Sections below CONTENT_QUALITY_THRESHOLD = 0.3 are excluded from the synthesis context.

Score examples:

Section Words Keyword Overlap Score Included?
"See also." 2 - 0.0 No
Short stub, no keywords 20 0% 0.26 No
Medium paragraph 50 0% 0.35 Yes
Medium with keywords 50 100% 0.55 Yes
Full paragraph 200 0% 0.80 Yes
Full with keywords 200 100% 1.0 Yes

Fallback: If ALL sections across ALL retrieved articles are filtered, the agent falls back to using raw article.content for the source titles. This is a global fallback -- it only activates when the entire output is empty.

Step 8: Few-Shot Example Injection

Flag: enable_fewshot=True (default True)

Pack-specific examples are injected into the synthesis prompt before the question. These guide Claude to follow the pack's preferred answer format, citation style, and reasoning structure.

Example source:

The FewShotManager auto-detects examples from eval/questions.jsonl adjacent to pack.db. If not found, few-shot is silently disabled.

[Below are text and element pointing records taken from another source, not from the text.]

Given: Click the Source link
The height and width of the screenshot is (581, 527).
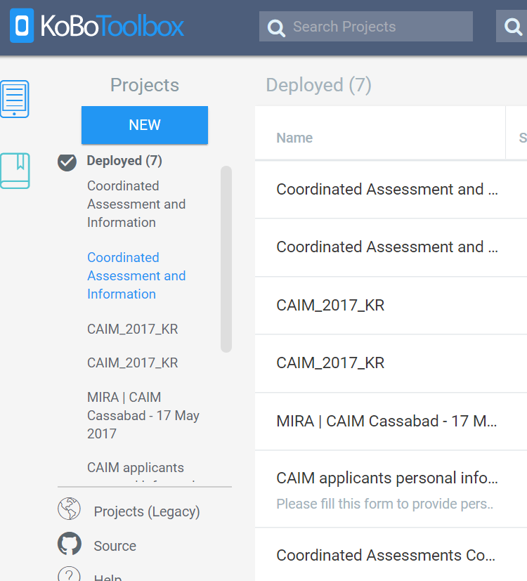Looking at the screenshot, I should [x=114, y=545].
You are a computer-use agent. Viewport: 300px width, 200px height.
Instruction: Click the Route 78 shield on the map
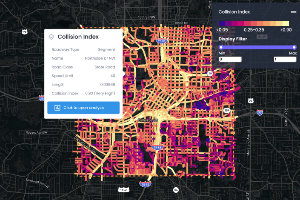25,32
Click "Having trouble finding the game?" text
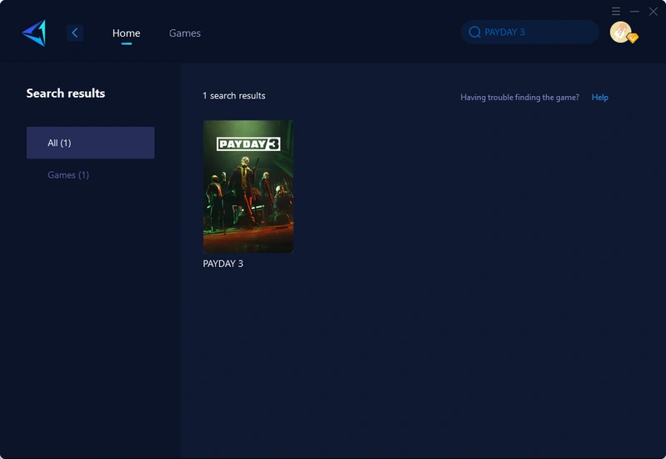Image resolution: width=666 pixels, height=459 pixels. tap(519, 98)
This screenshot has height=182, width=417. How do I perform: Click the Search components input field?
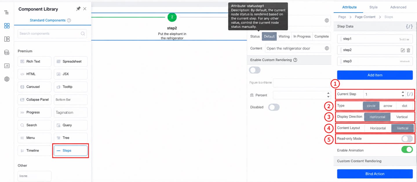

Selection: The 2 most semantically similar examples to the current question are chosen via cosine similarity over example question embeddings (called with k=2 in the query pipeline).

Prompt structure:

Here are examples of high-quality answers:

=== Example 1 ===
Question: What does slices.Contains do?
Answer: slices.Contains reports whether v is present in s.
        E must satisfy the comparable constraint. [Source: slices_stdlib]

=== Example 2 ===
[...]

Now answer this question following the same pattern:
Question: [user's question]
Context: [retrieved sections]
Answer:

Step 9: Claude Synthesis

The assembled prompt -- containing retrieved context, few-shot examples, and the user's question -- is sent to Claude Opus for synthesis.

Model configuration:

Parameter Value
Model claude-opus-4-6 (configurable via synthesis_model)
Max tokens 1024 (SYNTHESIS_MAX_TOKENS)
Temperature Default (not overridden)

Response format:

{
    "answer": "Goroutine scheduling uses an M:N model where...",
    "sources": ["runtime_scheduling", "goroutines_overview"],
    "entities": ["goroutine", "OS thread", "work-stealing"],
    "facts": ["goroutines are multiplexed onto OS threads"],
    "cypher_query": "CALL QUERY_VECTOR_INDEX(...)",
    "query_type": "vector_search",
    "token_usage": {
        "input_tokens": 2847,
        "output_tokens": 312,
        "api_calls": 2
    }
}

Configuration Flags Summary

Flag Default What It Controls
use_enhancements True Master switch for all enhancement modules
enable_reranker True GraphReranker (degree centrality via RRF)
enable_multidoc True MultiDocSynthesizer (LINKS_TO expansion)
enable_fewshot True FewShotManager (example injection)
enable_cross_encoder False CrossEncoderReranker (joint scoring)
enable_multi_query False Multi-query retrieval (Haiku expansion)

Flag interaction

All enable_* flags are ignored when use_enhancements=False. The confidence gate and content quality scoring are always active regardless of use_enhancements.

Latency Breakdown

Baseline (use_enhancements=False):
  Vector search:       ~100ms
  Synthesis:           ~150ms
  ─────────────────────────
  Total:               ~250ms

Balanced (default):
  Vector search:       ~100ms
  GraphReranker:       ~50ms   (degree centrality)
  MultiDocSynthesizer: ~300ms  (LINKS_TO traversal)
  FewShotManager:      ~20ms   (example retrieval)
  Synthesis:           ~200ms  (larger context)
  ─────────────────────────
  Total:               ~670ms

Maximum Quality:
  Multi-query:         ~250ms  (1 Haiku + 2 extra searches)
  Cross-encoder:       ~50ms   (10 candidates on CPU)
  GraphReranker:       ~50ms
  MultiDocSynthesizer: ~300ms
  FewShotManager:      ~20ms
  Synthesis:           ~200ms
  ─────────────────────────
  Total:               ~870ms

All configurations remain well under 1 second for typical queries.